Boeing Co (BA.N) said on Friday it is sticking to current production plans for its 747 jumbo jet despite a canceled order that left no net new orders for the plane in 20 months.
Nippon Cargo Airlines Ltd, a unit of Nippon Yusen (9101.T), canceled orders for four 747 freighters on Sept. 1, Boeing said, leaving no net new orders from this year or last. Boeing now has just 25 firm 747 orders, equal to about two years of production, for the $379 million jumbo.
The cancellation will have "no impact on production rates," Boeing spokesman Doug Alder told Reuters.
The slump in sales of very large aircraft has raised questions about how long Boeing and European rival Airbus Group NV (AIR.PA) can keep building double-decker planes, with 2015 a make-or-break year for both.

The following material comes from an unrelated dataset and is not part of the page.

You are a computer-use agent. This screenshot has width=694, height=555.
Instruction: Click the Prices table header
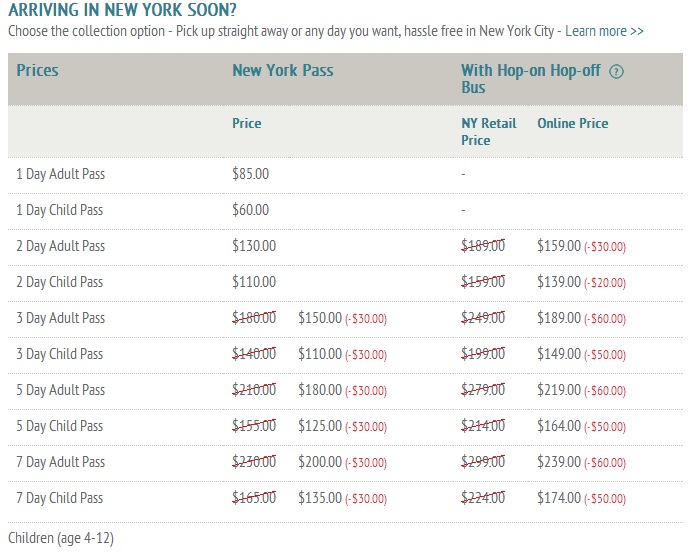[x=37, y=70]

Airbus' competing A380 has booked no orders since 2014 from commercial airlines and has 148 orders in backlog. Airbus is considering upgrading the 10-year-old plane's engines to stimulate sales.
If the sales slump continues, Boeing could face the prospect of taking an accounting charge of $1 billion or more on the 747-8 program, said Myles Walton, an analyst at Deutsche Bank. It was unclear how long Boeing could go without an order before triggering such an action. "There's a judgment certainly on the part of the company, its auditors and conversations with customers," he said.
Boeing has flagged the charge risk in quarterly filings, and said Friday there was no change regarding that due to Nippon's cancellation.
The 747 does have some sales prospects. Boeing won a commitment in June for 20 747s from Russian cargo airline Volga-Dnepr Group. The U.S. Air Force also agreed to buy an unspecified number of 747s for the Air Force One presidential fleet, which currently has two planes. Neither commitment has been converted to a firm order.
To keep 747 assembly running, Boeing has notched down output and cut costs. Output is due to fall to one plane monthly in March from 1.3. A level below one is considered difficult to sustain.
To some extent, the 747 and A380 are victims of engineering success. Long-range twin-engine planes have largely eclipsed the capabilities of the less-fuel-efficient four-engine 747 and A380. A weak cargo market also has cut 747 freighter sales.
Boeing says at least 143 older freighters will need to be replaced and sees demand for 540 very large aircraft over the next 20 years. Airbus sees a market for 1,551 such planes.